Implementing an atomic stack

I want to make an atomic-access stack in global device memory. This is to coordinate the results of items that need to be worked on, and the (lone) worker who grabs the items to process them. However, designing such a stack is far from trivial!

So I have a flat array that’s [N] long. I obviously can’t write past this limit of N… if the stack is full, it’s OK, I’ll handle the work a different way.

So how would you implement the stack?

The obvious answer is to use a population variable. AtomicInc it to reserve your data slot.

You also need to check if the increment ends up past the [N] size, and decrement it back down to repair your overflowed increment.

This works OK if there’s no simultaneous reads. The code would look something like this:

unsigned int newIndex=atomicAdd(&currentSize, 1);

if (newIndex<max_n) { // success! 

  data[newIndex]=myData;  // Safe to write into MY guaranteed slot

}

else { // Oh no, output array is full

  AtomicSub(&currentSize, 1);  // remove the extra value I added

}

But if you’re reading at the same time… it’s just a mess, even with the assumption of only one reader but multiple writers.

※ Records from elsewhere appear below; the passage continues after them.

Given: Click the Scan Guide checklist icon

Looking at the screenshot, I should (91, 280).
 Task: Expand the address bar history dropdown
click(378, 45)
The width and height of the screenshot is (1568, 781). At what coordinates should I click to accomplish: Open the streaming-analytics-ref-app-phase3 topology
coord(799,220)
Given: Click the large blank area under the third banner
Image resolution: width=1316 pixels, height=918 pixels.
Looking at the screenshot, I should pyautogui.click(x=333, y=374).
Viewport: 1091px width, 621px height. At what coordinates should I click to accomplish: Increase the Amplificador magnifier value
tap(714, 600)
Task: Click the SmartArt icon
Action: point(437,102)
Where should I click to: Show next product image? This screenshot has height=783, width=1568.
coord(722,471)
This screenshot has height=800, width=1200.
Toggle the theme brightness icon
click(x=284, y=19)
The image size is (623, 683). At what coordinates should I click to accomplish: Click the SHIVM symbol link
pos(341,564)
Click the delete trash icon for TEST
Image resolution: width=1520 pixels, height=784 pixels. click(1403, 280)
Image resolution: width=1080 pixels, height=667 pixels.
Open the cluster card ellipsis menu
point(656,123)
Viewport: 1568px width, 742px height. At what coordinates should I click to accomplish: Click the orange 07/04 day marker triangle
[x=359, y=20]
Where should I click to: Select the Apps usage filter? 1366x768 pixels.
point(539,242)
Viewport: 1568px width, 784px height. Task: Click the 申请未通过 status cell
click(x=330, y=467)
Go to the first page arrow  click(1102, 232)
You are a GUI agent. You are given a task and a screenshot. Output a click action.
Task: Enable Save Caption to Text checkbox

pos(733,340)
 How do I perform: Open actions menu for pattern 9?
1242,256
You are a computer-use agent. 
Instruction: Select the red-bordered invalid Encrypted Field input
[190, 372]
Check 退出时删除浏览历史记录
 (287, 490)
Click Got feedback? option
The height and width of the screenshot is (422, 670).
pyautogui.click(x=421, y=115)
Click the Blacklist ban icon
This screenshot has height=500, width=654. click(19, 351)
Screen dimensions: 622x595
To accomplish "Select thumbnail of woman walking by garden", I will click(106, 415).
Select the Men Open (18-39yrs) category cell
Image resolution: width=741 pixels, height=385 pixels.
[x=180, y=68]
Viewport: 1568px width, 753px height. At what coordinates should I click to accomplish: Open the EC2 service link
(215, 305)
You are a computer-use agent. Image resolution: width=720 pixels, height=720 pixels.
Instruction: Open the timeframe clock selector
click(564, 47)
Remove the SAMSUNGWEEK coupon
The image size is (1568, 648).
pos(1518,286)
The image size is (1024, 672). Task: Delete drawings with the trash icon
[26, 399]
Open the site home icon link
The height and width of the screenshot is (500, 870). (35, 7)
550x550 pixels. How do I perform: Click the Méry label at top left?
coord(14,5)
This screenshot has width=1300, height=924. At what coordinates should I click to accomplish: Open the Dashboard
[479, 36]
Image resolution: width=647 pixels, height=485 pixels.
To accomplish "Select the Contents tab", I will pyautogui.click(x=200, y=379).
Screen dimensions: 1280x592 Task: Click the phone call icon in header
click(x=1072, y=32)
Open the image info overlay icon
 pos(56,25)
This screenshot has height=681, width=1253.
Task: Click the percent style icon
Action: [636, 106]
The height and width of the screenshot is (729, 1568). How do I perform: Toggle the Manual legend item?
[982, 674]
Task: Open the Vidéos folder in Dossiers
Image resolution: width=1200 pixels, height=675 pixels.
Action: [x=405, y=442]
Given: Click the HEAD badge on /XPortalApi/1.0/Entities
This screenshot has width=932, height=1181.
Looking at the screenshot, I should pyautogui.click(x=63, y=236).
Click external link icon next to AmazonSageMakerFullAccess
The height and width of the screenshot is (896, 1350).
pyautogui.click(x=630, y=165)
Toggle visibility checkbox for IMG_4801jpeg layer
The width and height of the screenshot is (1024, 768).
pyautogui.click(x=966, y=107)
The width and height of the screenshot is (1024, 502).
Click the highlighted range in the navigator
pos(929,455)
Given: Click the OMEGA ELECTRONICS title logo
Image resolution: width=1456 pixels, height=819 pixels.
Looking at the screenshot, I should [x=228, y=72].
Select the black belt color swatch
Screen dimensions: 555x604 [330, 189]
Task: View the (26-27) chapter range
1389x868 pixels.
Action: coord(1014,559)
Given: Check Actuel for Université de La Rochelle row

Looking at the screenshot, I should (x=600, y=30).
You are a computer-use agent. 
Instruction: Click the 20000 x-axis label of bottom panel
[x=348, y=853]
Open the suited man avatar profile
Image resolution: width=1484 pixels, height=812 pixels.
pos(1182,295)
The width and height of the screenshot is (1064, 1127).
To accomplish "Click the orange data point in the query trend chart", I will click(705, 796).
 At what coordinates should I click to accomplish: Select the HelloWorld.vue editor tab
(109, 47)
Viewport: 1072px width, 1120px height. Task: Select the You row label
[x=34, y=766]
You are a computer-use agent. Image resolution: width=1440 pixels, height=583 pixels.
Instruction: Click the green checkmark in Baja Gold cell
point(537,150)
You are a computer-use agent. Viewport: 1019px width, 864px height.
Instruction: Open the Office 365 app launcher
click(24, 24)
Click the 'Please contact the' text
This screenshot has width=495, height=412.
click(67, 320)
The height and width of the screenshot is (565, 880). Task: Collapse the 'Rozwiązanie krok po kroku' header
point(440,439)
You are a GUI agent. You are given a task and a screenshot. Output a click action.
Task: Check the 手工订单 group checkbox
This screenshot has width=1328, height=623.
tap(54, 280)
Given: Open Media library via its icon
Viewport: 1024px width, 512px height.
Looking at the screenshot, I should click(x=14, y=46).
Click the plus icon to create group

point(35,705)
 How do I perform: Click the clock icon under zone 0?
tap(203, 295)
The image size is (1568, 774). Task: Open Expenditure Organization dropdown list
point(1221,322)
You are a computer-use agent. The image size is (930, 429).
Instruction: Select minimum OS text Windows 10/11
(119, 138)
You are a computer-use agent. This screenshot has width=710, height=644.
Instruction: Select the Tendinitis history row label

It’s a big puzzle. It may be you need to use two pointers, and use the array as a circular buffer… read off the “head” of the list and write only to the tail of the list. But in this case I still keep expecting races and errors as writers add their increment then realize it’s too much and have to repair themselves… but there’s a race between those two accesses.

Maybe you need a third atomic variable to track size, and then only if you atomically pass the “size” test are you allowed to (atomically) increment the head pointer?

But then maybe you need a FOURTH variable to track the number of valid entries so that your reader doesn’t try to read the memory slot you’ve reserved but have not filled yet?

I am not concerned about performance here, this is for shuffling (comparatively) rare accumulated work.

I think you could get it working with 64 bit version of atomicCas.

The idea is the following:

For your data array you reserve some value (i.e - 0) which will mean that the data is not yet written by the writer (after it has incremented the population counter). Initially your data array should be 0.

Also you need to have your ‘currentSize’ variable be 64 bit value, the low part of it will hold the population counter, the high part will hold another counter which will be incremented on every push/pop (this is needed to avoid ABA problem).

The code would look like this:

[codebox]

// writer

for (;;)

{

long long int idx = currentSize;

int d = Data[idx & 0xffffffff];

if (!d && idx == atomicCas(&currentSize, idx, idx + 0x100000001)) // add 1 to both parts

{

Data[idx & 0xffffffff] = NewValue;

return;

}

}

//reader

for (;;)

{

long long int idx = currentSize;

if ((idx & 0xffffffff) == 0) // no elements

return 0;

int d = Data[idx & 0xffffffff];

if (d && idx == atomicCas(&currentSize, idx, idx + 0xffffffff) // add 1 to high part, and subtract 1 from low part

{

Data[idx & 0xffffffff] = 0;

return d;

}

}

[/codebox]

I don’t have much experience with atomics on cuda, so hopefully this code works, at least I can’t see problems here.

And I’d also use single linked list in this case, because it doesn’t have this 2 step writer problem (you’d end up with slightly fastercode), and you don’t have ‘out of slots’ situation and you also don’t need special 0 value anymore.